In this variety of gifts, the Lord has a gracious regard to the different tastes, dispositions, and wants of his people. By their combined efforts, the complete system of God’s truth is illustrated, and the good of his church promoted to the highest advantage. His ministers, like officers assigned to different stations in an army, have not only the good of the whole in view, but each one his particular post to maintain. This would be more evidently the case, if the remaining depravity of our hearts did not give Satan too great an advantage in his subtle attempts to hurt and ensnare us. But, alas! how often has he prevailed to infuse a spirit of envy or dislike in ministers towards each other, and to withdraw hearers from their proper concerns by dividing them into parties.
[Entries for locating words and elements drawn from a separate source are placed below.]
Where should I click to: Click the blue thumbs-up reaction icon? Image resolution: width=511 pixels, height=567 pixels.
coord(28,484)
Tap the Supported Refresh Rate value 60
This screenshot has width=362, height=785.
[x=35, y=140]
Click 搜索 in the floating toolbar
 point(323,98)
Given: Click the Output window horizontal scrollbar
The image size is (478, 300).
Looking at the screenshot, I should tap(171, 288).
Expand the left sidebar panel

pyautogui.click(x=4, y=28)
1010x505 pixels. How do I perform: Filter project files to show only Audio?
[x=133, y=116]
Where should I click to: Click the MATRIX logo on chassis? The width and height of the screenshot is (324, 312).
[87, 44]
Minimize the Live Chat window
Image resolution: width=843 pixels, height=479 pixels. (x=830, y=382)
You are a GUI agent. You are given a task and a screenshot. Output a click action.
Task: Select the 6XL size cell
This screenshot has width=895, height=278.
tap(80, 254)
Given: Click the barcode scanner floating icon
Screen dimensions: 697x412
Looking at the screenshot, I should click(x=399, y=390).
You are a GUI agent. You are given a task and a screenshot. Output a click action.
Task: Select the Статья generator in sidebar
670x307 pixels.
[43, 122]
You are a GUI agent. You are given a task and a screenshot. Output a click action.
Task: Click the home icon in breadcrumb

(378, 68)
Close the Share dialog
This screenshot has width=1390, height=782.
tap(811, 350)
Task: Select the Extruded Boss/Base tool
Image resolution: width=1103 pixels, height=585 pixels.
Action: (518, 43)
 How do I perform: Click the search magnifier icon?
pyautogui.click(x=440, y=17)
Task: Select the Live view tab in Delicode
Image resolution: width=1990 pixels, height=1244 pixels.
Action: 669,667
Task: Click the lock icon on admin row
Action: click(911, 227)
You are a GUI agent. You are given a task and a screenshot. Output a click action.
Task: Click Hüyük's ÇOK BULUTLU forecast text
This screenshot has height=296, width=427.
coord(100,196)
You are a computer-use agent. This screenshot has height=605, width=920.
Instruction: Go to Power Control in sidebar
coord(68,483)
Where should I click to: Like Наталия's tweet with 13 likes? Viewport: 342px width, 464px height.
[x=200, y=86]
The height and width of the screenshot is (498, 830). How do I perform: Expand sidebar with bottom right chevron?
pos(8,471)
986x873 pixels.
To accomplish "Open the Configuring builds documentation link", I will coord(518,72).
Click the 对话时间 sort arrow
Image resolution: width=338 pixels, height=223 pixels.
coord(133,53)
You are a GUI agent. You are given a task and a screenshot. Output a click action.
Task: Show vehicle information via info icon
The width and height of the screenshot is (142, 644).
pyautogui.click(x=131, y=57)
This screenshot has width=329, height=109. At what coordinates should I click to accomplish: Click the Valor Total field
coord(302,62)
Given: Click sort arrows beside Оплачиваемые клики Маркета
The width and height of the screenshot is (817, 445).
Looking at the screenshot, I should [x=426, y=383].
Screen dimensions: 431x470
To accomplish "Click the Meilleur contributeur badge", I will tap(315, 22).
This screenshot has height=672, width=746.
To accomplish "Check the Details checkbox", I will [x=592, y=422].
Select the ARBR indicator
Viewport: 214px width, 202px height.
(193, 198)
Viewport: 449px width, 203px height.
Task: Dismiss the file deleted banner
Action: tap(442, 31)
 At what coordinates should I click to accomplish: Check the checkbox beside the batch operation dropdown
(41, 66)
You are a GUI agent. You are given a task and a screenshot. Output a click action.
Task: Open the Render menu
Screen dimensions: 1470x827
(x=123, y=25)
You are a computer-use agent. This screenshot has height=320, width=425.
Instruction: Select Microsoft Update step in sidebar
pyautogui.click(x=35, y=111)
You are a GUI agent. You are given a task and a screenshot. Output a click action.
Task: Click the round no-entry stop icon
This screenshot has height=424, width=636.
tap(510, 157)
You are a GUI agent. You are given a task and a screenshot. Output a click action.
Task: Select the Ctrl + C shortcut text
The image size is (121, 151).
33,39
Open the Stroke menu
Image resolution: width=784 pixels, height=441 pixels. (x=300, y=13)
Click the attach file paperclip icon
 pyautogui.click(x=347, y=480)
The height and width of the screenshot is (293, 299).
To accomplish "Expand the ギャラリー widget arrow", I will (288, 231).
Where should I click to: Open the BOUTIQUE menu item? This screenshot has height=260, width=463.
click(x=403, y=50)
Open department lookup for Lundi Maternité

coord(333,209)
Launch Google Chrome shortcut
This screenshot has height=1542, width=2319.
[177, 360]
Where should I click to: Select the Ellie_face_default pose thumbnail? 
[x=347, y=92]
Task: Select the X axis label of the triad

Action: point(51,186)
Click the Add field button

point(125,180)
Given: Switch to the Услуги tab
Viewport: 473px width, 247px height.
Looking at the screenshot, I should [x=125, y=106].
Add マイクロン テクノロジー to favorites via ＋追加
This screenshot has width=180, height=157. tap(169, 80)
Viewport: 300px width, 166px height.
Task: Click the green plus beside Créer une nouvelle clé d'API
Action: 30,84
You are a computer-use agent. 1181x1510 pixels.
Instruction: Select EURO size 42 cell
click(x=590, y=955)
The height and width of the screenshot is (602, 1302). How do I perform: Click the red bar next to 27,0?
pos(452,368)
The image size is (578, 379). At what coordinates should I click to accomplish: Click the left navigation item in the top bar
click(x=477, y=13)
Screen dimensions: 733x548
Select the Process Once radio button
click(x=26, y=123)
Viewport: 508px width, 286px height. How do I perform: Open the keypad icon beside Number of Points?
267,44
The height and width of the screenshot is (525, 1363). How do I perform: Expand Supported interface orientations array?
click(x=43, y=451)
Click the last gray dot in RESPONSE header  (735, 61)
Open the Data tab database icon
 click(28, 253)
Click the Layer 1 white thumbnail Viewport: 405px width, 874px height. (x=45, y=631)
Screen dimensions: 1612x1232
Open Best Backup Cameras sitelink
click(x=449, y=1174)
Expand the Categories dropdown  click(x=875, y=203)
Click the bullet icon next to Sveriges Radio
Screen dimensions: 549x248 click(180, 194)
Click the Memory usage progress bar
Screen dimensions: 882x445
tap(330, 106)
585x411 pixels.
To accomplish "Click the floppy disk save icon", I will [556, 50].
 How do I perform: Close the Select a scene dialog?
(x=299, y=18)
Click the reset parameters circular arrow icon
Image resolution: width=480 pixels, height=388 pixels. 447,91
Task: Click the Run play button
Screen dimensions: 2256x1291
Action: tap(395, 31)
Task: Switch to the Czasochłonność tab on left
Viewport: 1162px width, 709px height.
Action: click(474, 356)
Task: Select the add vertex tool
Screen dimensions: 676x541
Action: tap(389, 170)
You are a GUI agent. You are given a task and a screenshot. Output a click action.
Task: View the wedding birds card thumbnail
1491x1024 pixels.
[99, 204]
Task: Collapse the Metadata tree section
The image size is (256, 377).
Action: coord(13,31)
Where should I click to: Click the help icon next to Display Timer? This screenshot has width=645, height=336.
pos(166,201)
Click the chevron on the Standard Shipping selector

He stirs them up to contend for a Paul, an Apollos, or a Cephas, for their own favorites, to the disparagement of others, who are equally dear to the Lord, and faithful in his service! You may think my preamble long, but I shall draw my counsel chiefly from it.

As the gifts and talents of ministers are different, I advise you to choose for your stated pastor and teacher one whom you find most suitable, upon the whole, to your own taste, and whom you are likely to hear with the most pleasure and advantage. Use some deliberation and much prayer in this matter. Entreat the Lord, who knows better than you do yourself, to guide you where your soul may be best fed. When your choice is fixed, you will do well to make a point of attending his ministry regularly at the stated times of worship on the Lord’s day. I do not say that no circumstance will justify your going elsewhere on certain occasions, but I think more seldom you are absent the better. What I have observed of many, who run about unseasonably after : “As a bird that wandereth from her nest, so is the man that wandereth from his place.” Such unsettled hearers seldom thrive: they usually grow wise in their own conceits, have their heads filled with notions, acquire a dry, critical, and censorious spirit; and are more intent upon disputing who is the best preacher, than upon obtaining benefit to themselves from what they hear.

John Newton

__________

“Take heed what you hear,” Mark 4:24. We must hear nothing with approval except what we know to be the word of God. We must, therefore, be well acquainted with the Scriptures ourselves, and by them test the things which we hear, whether they are the word of God or not, as the men of Berea did, Acts 17:11. “Take heed how you hear,” Luke 18:18. That which we know to be grounded upon the Scriptures we must receive, “not as the word of men, but, as it is in truth, the word of God,” 1 Thess. 2:13. We must with reverence attend to it; we must in our hearts believe, and we must in our lives obey it.

William Gouge

As an aside, no music is more sweet to a gospel preacher than the rustle of Bible pages in the congregation. Many times when I have been in the pulpit and I have read a passage of Scripture, nobody has followed me to see if I was quoting correctly. I strongly urge you to take your Bibles with you when you go to church. What is the best way of hearing the Word? Is it not to search and see whether what the preacher says is really according to the Word of God? Thus, I entreat you to search the Scriptures to see if what is being taught to you is true.

C.H. Spurgeon

Do we prize it in our judgments? Do we receive in into our hearts? Do we fear the loss of the Word preached more than the loss of peace and trade? Again, do we attend to the Word with reverential devotion? When the judge is giving the charge on the bench, all attend. When the Word is preached, the great God is giving us his charge. Do we listen to it as to a matter of life and death? This is a good sign that we love the Word.